An annual Gallup poll released last week showed the second-lowest public confidence in the U.S. public school system—28 percent—in the survey’s history, with trend lines shooting sharply downward. There have been record amounts of school-board recall activity, including the historic repudiation of three board members in San Francisco this past February. National polls have been showing the GOP erasing the longstanding gap vs. Democrats on the issue of education; even a poll commissioned by the heavily Democratic-leaning American Federation of Teachers (AFT) in seven battleground states showed the two parties running neck-and-neck.
As the union/Democratic-run districts and counties and states return to school masking, it’s worth remembering that the very CDC guidelines on which they tether their policies have never included a single study that isolated the effectiveness of masks in school settings. This was true when the agency recommended universal school masking (all the way to February of this year), and it remained true after the CDC hastily announced a guidelines shift in the face of some blue-state governors abandoning their deference to the federal government’s public health apparatus.
While the benefits of school masking, particularly at a time of widespread vaccination (which teachers enjoyed long before the rest of the population), have eluded quantification, the damages from the type of remote learning now recommended to holdouts by the SDUSD chief have been documented exhaustively. “The Biggest Disruption in the History of American Education,” deemed professors Meira Levinson and Daniel Markovits in The Atlantic last month.
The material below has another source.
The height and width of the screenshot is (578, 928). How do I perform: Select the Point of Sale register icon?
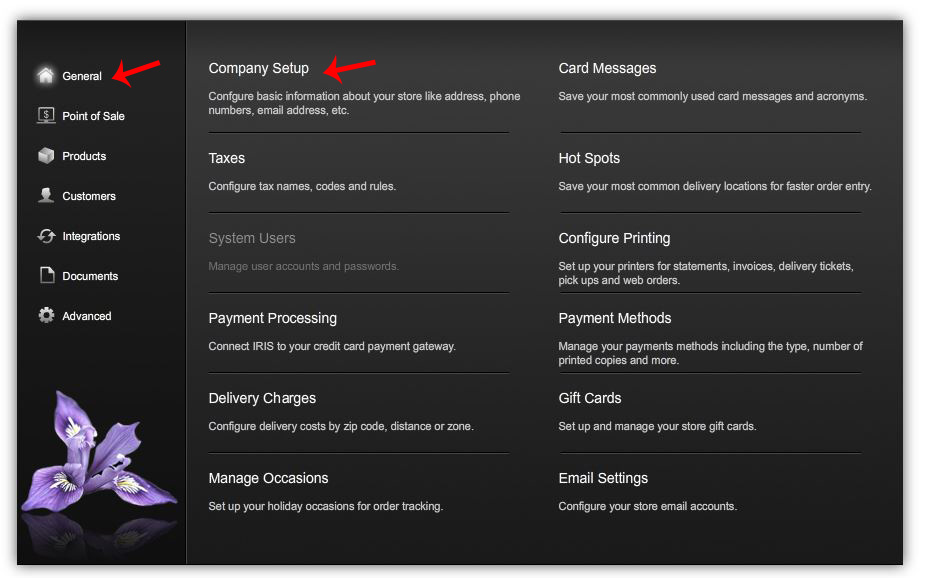click(x=46, y=115)
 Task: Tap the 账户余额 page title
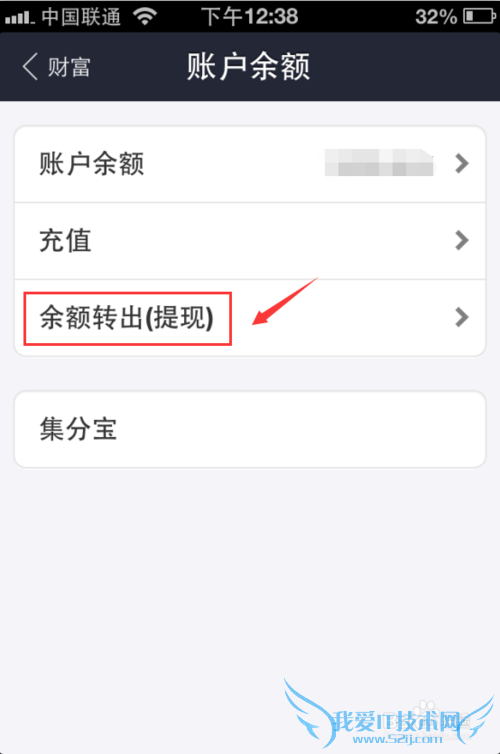point(248,66)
Unsurprisingly, the same big-city districts that have embraced these restrictions are the same ones to experience enrollment wipeouts. The America Enterprise Institute found in an April study that the districts with the most remote learning saw a two-year enrollment decline of 4.4 percent since COVID-19 hit, while the most open lost just 1.1 percent. Burbio that same month showed that in the 2021–22 school year, only the “big cities” category among the four main geographical designations continued to lose enrollment.
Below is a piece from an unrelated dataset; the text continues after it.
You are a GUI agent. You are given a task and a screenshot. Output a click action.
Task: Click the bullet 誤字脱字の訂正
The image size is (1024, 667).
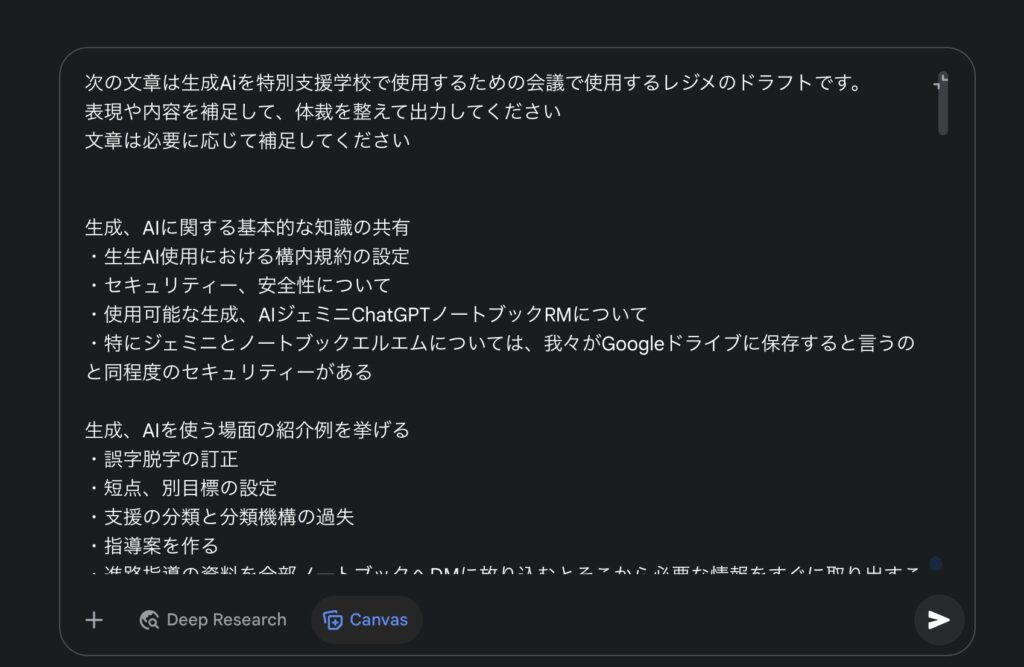pos(162,459)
There are other factors leading to population shifts out of metropolitan areas altogether, including high housing costs, reduced immigration, and an increase in remote work. But it’s hard to escape the conclusion proffered this week by Mary Katharine Ham at The Daily Beast: “Many parents learned for the first time in 2020 just what it looks like to be trapped in a failing public school. They also learned some leaders they thought were prioritizing their kids’ educations were not.”
Every video of a school bureaucrat treating remote learning as a trivial byproduct of necessary safety measures will create another enthusiast for school choice. It’s been two and a half years, and the public education establishment still looks far from learning that lesson.